From Darren Burgos at MacPro Video.
“Plosives” can make or break the recording. Even with a pop filter, they still have a tendency to sneak their way in! There’s a letter in the alphabet that puts fear in the hearts of home recording engineers …P! The other is B to a lesser extent.
In this article, I’ll show you two ways to remove them without simply stripping away the lows with a high pass filter. I’ve included a vocal sample so you can experiment with it, or just load up a track you know that has them. If you’ll be listening to these samples through an iPad or mobile phone speaker, you most likely will not hear the difference between the samples. Plosives are almost always in the low frequency range, and most of these devices built-in speakers can’t replicate frequencies low enough. Use headphones.
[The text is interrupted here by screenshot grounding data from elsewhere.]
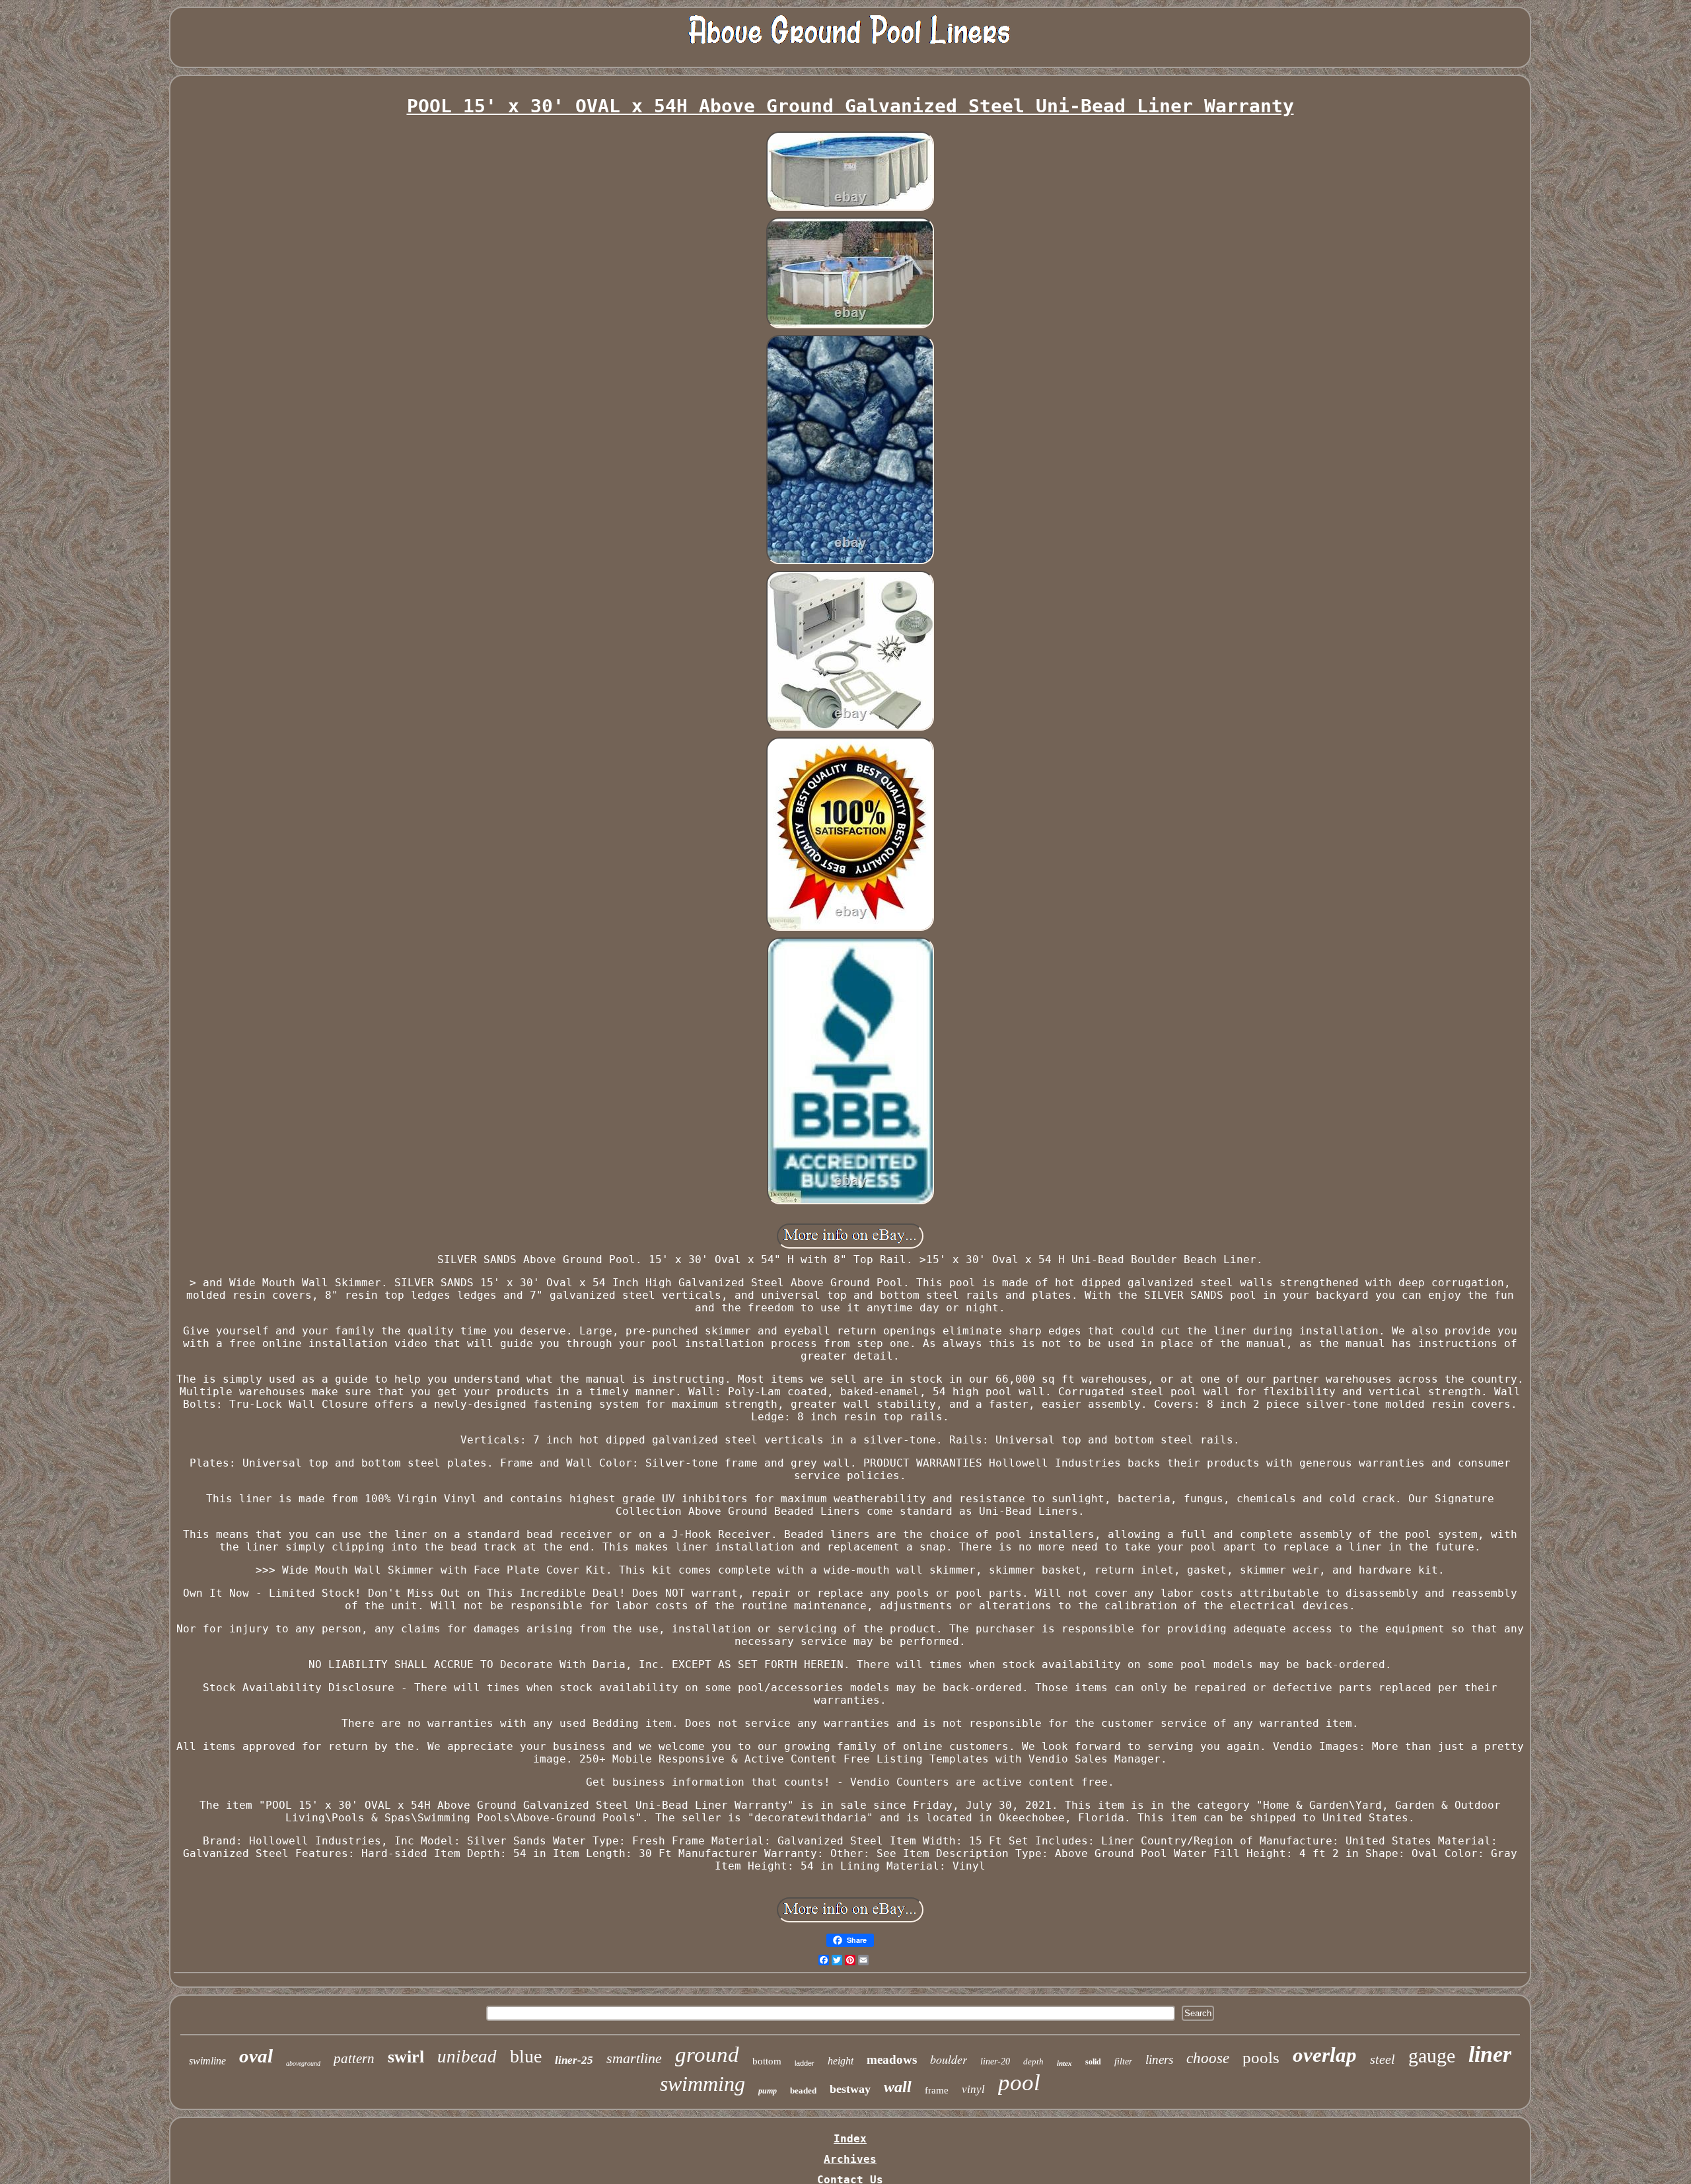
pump (767, 2090)
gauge (1431, 2055)
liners (1159, 2059)
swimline (207, 2060)
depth (1033, 2061)
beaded (803, 2090)
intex (1064, 2063)
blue (526, 2056)
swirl (406, 2056)
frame (937, 2090)
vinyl (973, 2089)
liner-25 (574, 2060)
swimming (702, 2083)
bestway (850, 2088)
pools (1260, 2057)
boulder (948, 2059)
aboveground (303, 2063)
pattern (354, 2058)
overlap (1325, 2054)
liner (1489, 2054)
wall (898, 2086)
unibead (467, 2056)
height (840, 2060)
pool (1019, 2082)
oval (256, 2055)
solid (1093, 2061)
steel (1382, 2059)
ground (707, 2054)
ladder (804, 2063)
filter (1123, 2061)
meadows (892, 2059)
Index (850, 2138)
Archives (850, 2159)
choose (1207, 2058)
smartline (634, 2058)
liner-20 (995, 2061)
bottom (766, 2061)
Darren uses these two methods to clean up loud pops.
Step 1. Start with a Multipressor setting band 1 to 2oohz to cut a majority of the of the P or B and then adjust the other settings so as not to remove anything else. Here are the final settings.
Step 2. Next use the Sample Editor to reduce the plosive even more.
Here’s a tip from Darren.
If you haven’t zoomed in far enough, the Pencil Tool acts as the Zoom Tool. Once you’ve zoomed in far enough though, you’ll literally be able to draw out the plosive. Try to follow the natural curve of the waveform before and after the plosive for the best result.
This is a great tutorial for anyone doing VO editing or a mixer who has to deal with a poorly recorded vocal.